'''
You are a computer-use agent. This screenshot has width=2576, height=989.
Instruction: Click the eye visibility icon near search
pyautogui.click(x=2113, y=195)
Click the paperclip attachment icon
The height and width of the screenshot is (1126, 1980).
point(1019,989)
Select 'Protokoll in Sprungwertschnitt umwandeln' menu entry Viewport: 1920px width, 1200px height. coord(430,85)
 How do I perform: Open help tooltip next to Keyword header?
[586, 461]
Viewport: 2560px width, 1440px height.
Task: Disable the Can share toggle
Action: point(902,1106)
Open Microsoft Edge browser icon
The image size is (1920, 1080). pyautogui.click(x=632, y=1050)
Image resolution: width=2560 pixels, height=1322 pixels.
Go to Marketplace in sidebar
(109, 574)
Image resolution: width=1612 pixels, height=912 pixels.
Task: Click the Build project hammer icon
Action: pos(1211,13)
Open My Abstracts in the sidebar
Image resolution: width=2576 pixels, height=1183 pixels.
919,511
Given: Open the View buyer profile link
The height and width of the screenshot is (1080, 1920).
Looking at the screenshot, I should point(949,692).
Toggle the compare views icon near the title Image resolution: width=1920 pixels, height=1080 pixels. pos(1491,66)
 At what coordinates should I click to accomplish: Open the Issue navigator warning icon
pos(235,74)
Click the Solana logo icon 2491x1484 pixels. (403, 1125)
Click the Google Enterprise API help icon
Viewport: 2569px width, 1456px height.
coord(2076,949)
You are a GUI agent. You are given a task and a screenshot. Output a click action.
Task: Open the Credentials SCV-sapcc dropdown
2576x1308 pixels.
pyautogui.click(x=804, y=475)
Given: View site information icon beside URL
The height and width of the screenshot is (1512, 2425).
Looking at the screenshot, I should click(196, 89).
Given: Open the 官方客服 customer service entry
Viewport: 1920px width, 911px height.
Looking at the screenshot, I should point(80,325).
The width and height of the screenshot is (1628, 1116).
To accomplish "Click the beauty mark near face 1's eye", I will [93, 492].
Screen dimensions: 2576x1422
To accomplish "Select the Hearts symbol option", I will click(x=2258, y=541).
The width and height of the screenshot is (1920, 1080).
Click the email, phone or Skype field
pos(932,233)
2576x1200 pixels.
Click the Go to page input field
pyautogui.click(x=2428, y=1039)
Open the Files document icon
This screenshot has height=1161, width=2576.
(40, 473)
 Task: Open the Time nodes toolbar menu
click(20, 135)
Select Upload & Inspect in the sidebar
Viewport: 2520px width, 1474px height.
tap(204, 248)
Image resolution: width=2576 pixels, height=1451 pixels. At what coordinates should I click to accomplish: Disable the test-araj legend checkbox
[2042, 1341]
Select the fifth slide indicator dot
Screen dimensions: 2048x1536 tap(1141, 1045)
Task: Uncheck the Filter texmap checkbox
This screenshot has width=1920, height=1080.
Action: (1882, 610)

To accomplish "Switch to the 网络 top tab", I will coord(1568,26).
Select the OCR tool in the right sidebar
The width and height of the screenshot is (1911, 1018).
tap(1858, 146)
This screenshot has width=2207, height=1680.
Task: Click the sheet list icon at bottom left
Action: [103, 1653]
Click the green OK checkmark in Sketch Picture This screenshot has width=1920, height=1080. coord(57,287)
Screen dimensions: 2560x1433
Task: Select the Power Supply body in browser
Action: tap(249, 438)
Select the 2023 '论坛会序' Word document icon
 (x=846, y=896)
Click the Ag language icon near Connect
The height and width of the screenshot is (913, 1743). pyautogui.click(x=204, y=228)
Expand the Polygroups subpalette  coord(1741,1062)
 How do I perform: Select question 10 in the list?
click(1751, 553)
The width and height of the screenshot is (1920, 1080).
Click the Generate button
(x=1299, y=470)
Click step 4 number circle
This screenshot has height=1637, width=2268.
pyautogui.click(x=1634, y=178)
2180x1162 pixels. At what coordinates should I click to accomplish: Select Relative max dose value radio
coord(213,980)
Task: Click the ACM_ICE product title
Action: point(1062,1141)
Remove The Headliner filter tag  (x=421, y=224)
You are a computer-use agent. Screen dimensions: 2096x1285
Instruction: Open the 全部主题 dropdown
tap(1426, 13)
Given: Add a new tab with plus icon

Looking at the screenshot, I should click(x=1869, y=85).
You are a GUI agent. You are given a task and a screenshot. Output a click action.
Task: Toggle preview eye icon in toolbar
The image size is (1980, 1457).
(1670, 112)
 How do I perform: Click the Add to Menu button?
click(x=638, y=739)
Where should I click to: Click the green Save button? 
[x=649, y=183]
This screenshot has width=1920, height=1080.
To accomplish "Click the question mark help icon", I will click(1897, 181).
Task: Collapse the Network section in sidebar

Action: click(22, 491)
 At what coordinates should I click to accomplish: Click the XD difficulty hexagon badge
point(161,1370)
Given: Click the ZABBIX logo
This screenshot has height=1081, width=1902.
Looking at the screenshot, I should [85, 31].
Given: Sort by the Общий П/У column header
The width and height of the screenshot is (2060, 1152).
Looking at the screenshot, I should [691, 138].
'''
> [What the exercise asks]
Everything from the first line of the data through the line containing "Select 'Protokoll in" should be echoed exactly. Add nothing.

> [Exercise answer]
You are a computer-use agent. This screenshot has width=2576, height=989.
Instruction: Click the eye visibility icon near search
pyautogui.click(x=2113, y=195)
Click the paperclip attachment icon
The height and width of the screenshot is (1126, 1980).
point(1019,989)
Select 'Protokoll in Sprungwertschnitt umwandeln' menu entry Viewport: 1920px width, 1200px height. coord(430,85)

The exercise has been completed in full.